» What you have to do
Please reproduce exactly the line that carries "Image resolution: width=640" and all remaining lines through the last line of the data, and write nothing else.

[Saved data entries]
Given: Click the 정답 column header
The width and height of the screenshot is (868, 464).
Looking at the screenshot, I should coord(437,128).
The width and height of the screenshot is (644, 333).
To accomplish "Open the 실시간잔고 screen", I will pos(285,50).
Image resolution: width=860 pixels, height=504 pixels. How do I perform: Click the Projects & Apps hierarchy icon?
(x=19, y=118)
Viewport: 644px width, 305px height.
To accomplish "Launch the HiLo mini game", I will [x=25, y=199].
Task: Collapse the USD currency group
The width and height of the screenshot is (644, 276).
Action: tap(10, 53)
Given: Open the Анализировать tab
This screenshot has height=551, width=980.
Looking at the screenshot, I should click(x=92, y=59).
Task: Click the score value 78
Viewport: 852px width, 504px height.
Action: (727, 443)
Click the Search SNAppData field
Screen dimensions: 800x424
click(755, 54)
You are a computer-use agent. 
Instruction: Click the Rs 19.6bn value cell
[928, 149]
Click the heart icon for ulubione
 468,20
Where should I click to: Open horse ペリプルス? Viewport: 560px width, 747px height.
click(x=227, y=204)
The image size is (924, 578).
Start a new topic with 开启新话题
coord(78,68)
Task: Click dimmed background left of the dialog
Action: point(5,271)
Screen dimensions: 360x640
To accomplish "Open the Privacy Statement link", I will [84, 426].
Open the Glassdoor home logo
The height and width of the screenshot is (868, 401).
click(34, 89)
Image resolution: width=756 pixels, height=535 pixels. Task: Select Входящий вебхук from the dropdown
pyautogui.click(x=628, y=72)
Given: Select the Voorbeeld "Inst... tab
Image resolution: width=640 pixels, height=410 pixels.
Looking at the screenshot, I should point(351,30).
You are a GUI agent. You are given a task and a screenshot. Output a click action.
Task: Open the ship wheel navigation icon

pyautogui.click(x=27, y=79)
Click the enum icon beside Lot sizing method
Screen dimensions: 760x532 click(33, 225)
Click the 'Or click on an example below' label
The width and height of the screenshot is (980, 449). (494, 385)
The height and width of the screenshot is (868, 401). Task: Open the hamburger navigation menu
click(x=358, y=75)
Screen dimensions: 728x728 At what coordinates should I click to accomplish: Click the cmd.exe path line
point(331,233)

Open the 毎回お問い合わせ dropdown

» Task solution
Image resolution: width=640 pixels, height=410 pixels.
Looking at the screenshot, I should point(351,30).
You are a GUI agent. You are given a task and a screenshot. Output a click action.
Task: Open the ship wheel navigation icon

pyautogui.click(x=27, y=79)
Click the enum icon beside Lot sizing method
Screen dimensions: 760x532 click(33, 225)
Click the 'Or click on an example below' label
The width and height of the screenshot is (980, 449). (494, 385)
The height and width of the screenshot is (868, 401). Task: Open the hamburger navigation menu
click(x=358, y=75)
Screen dimensions: 728x728 At what coordinates should I click to accomplish: Click the cmd.exe path line
point(331,233)

Open the 毎回お問い合わせ dropdown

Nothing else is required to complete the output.